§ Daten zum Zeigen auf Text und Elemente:
++++++++

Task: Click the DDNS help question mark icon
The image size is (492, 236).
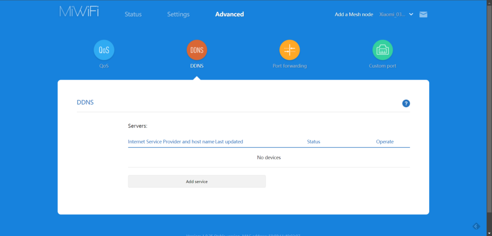Action: coord(406,103)
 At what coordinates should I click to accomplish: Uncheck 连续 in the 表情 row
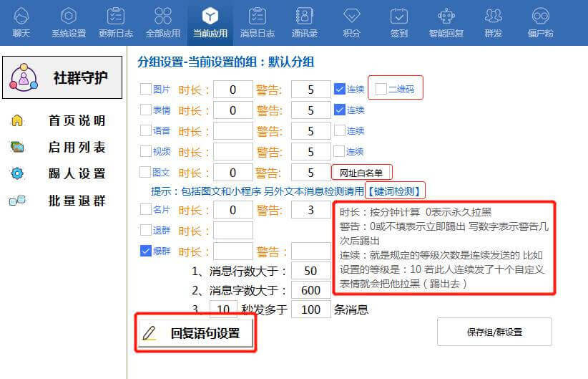tap(340, 110)
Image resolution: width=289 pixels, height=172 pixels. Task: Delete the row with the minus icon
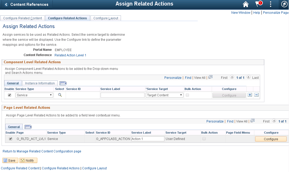[x=256, y=95]
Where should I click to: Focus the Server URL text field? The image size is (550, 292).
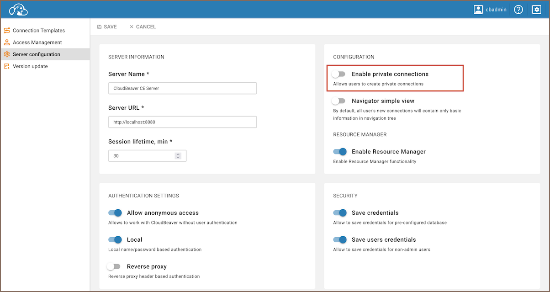point(182,122)
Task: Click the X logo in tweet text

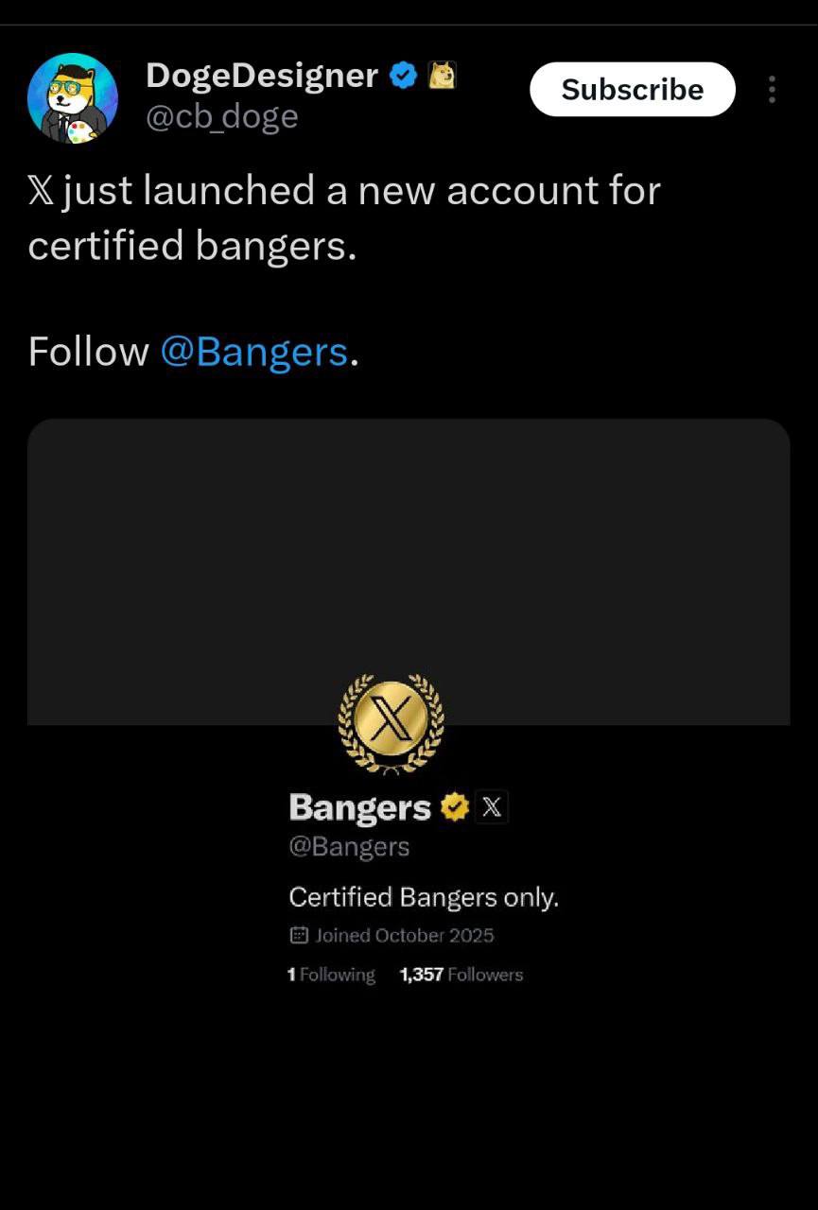Action: (x=42, y=191)
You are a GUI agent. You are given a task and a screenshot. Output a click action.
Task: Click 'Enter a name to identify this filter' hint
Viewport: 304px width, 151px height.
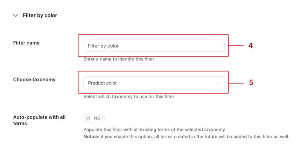119,59
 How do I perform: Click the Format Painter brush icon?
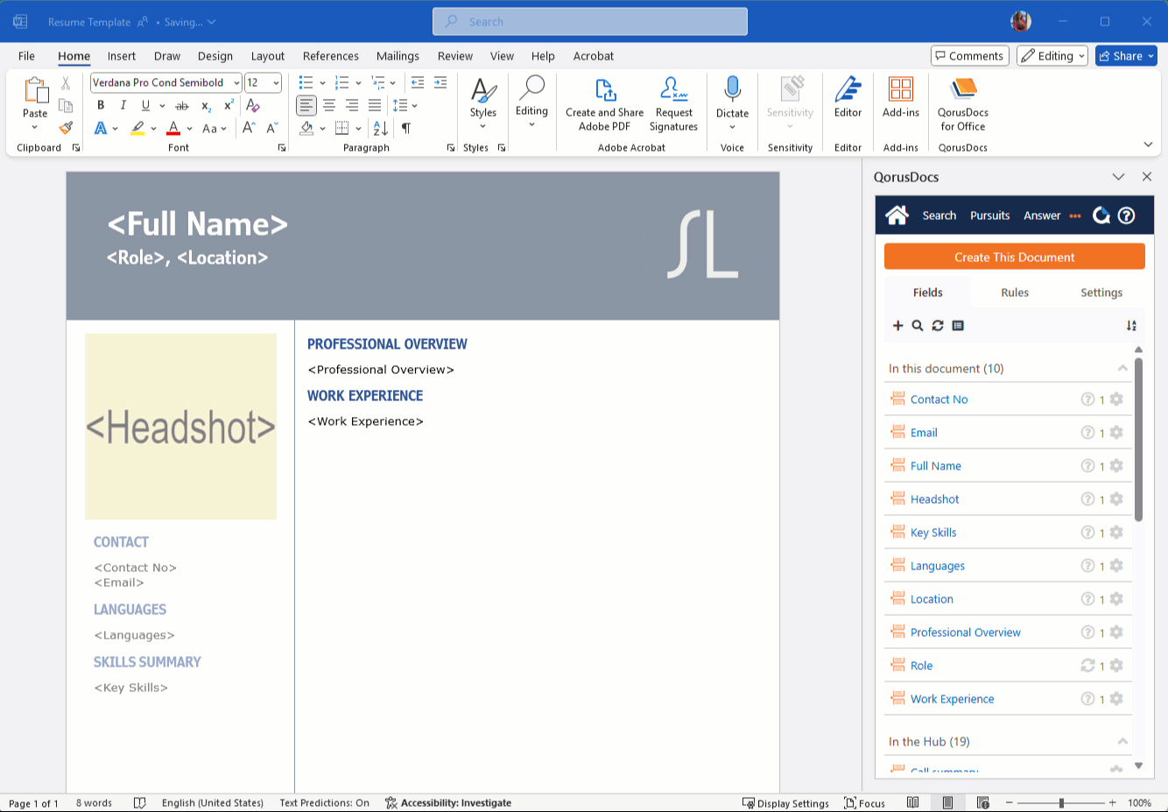pos(66,128)
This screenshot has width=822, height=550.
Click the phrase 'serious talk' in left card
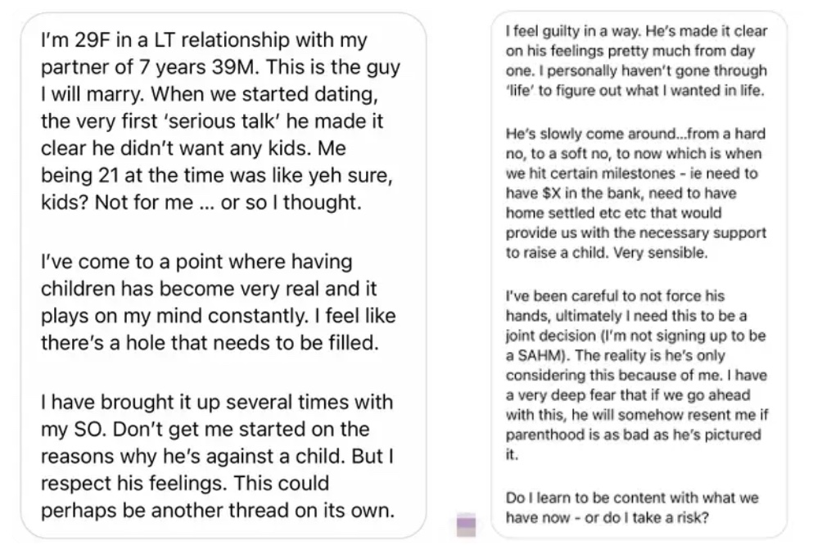[224, 121]
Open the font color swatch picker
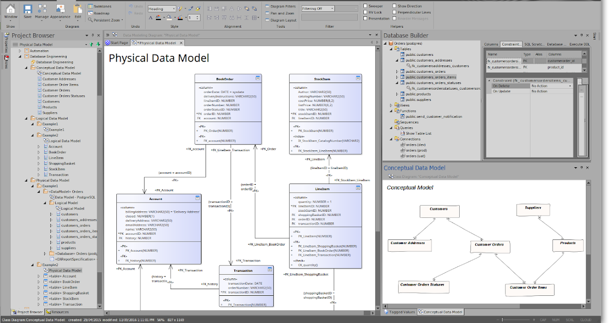This screenshot has height=323, width=615. [x=165, y=17]
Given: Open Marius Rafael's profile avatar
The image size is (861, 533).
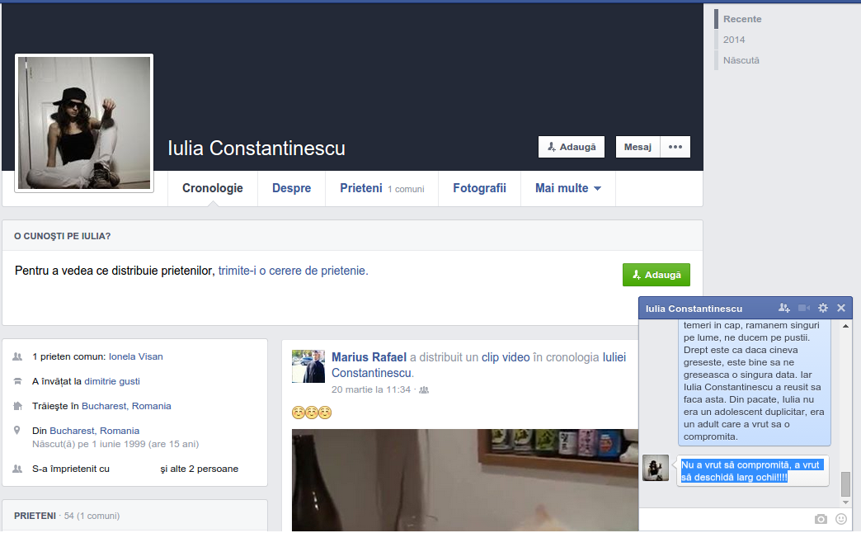Looking at the screenshot, I should click(308, 366).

++++++++

§ Ziel der Übung: Kannst du die Daten oben vollständig wiedergeben und darin „icon“ überall in „button“ umbenennen, ohne sonst etwas zu ändern? Die Bilder lässt du in der Antwort weg.

§ Ergebnis:
Task: Click the DDNS help question mark button
The image size is (492, 236).
Action: coord(406,103)
 At what coordinates should I click to accomplish: Uncheck 连续 in the 表情 row
tap(340, 110)
Image resolution: width=289 pixels, height=172 pixels. Task: Delete the row with the minus button
[x=256, y=95]
Where should I click to: Focus the Server URL text field? The image size is (550, 292).
point(182,122)
Task: Click the X logo in tweet text

Action: (x=42, y=191)
You are a GUI agent. You are given a task and a screenshot. Output a click action.
Task: Click 'Enter a name to identify this filter' hint
Viewport: 304px width, 151px height.
119,59
 How do I perform: Click the Format Painter brush button?
pos(66,128)
This screenshot has width=822, height=550.
Click the phrase 'serious talk' in left card
[224, 121]
Open the font color swatch picker
This screenshot has height=323, width=615. [x=165, y=17]
Given: Open Marius Rafael's profile avatar
The image size is (861, 533).
Looking at the screenshot, I should click(308, 366).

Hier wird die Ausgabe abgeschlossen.